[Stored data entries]
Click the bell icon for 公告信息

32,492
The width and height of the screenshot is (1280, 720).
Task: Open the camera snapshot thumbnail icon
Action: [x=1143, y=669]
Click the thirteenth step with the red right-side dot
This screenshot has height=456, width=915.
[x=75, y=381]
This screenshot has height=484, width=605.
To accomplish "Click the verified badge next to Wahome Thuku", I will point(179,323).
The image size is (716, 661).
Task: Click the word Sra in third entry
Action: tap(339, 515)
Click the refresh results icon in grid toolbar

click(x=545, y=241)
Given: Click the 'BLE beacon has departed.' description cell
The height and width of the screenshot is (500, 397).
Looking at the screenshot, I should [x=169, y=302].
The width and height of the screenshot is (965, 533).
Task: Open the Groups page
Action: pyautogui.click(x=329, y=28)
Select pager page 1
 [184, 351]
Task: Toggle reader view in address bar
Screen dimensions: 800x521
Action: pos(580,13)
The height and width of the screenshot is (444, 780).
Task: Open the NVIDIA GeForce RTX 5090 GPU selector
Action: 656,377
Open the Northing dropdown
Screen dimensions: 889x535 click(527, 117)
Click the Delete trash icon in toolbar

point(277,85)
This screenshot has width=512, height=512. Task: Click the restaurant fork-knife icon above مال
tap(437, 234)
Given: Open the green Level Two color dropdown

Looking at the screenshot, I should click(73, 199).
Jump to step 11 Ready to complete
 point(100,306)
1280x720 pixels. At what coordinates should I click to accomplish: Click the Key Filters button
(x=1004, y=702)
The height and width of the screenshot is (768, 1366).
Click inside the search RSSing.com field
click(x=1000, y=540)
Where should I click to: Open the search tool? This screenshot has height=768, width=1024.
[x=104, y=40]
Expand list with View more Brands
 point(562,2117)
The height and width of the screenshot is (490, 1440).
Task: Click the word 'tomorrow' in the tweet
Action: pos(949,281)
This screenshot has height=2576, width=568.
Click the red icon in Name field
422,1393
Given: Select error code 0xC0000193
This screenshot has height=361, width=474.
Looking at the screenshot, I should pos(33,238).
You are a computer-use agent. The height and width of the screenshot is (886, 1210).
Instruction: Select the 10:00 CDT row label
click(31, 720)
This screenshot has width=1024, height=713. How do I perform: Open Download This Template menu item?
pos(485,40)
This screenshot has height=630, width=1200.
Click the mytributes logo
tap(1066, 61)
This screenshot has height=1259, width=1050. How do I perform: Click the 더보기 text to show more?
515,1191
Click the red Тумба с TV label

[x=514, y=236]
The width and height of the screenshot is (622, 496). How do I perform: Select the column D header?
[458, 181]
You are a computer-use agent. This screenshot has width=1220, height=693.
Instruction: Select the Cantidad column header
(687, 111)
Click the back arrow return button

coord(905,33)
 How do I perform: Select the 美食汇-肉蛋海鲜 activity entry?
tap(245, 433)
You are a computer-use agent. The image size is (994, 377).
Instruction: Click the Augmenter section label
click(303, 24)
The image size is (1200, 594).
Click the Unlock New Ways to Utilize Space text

→ Problem details
Beginning at the line with "Given: Select error code 0xC0000193" and ending at the last line of the entries, print every line exactly.

→ Exercise answer
Given: Select error code 0xC0000193
This screenshot has height=361, width=474.
Looking at the screenshot, I should pos(33,238).
You are a computer-use agent. The height and width of the screenshot is (886, 1210).
Instruction: Select the 10:00 CDT row label
click(31, 720)
This screenshot has width=1024, height=713. How do I perform: Open Download This Template menu item?
pos(485,40)
This screenshot has height=630, width=1200.
Click the mytributes logo
tap(1066, 61)
This screenshot has height=1259, width=1050. How do I perform: Click the 더보기 text to show more?
515,1191
Click the red Тумба с TV label

[x=514, y=236]
The width and height of the screenshot is (622, 496). How do I perform: Select the column D header?
[458, 181]
You are a computer-use agent. This screenshot has width=1220, height=693.
Instruction: Select the Cantidad column header
(687, 111)
Click the back arrow return button

coord(905,33)
 How do I perform: Select the 美食汇-肉蛋海鲜 activity entry?
tap(245, 433)
You are a computer-use agent. The image size is (994, 377).
Instruction: Click the Augmenter section label
click(303, 24)
The image size is (1200, 594).
Click the Unlock New Ways to Utilize Space text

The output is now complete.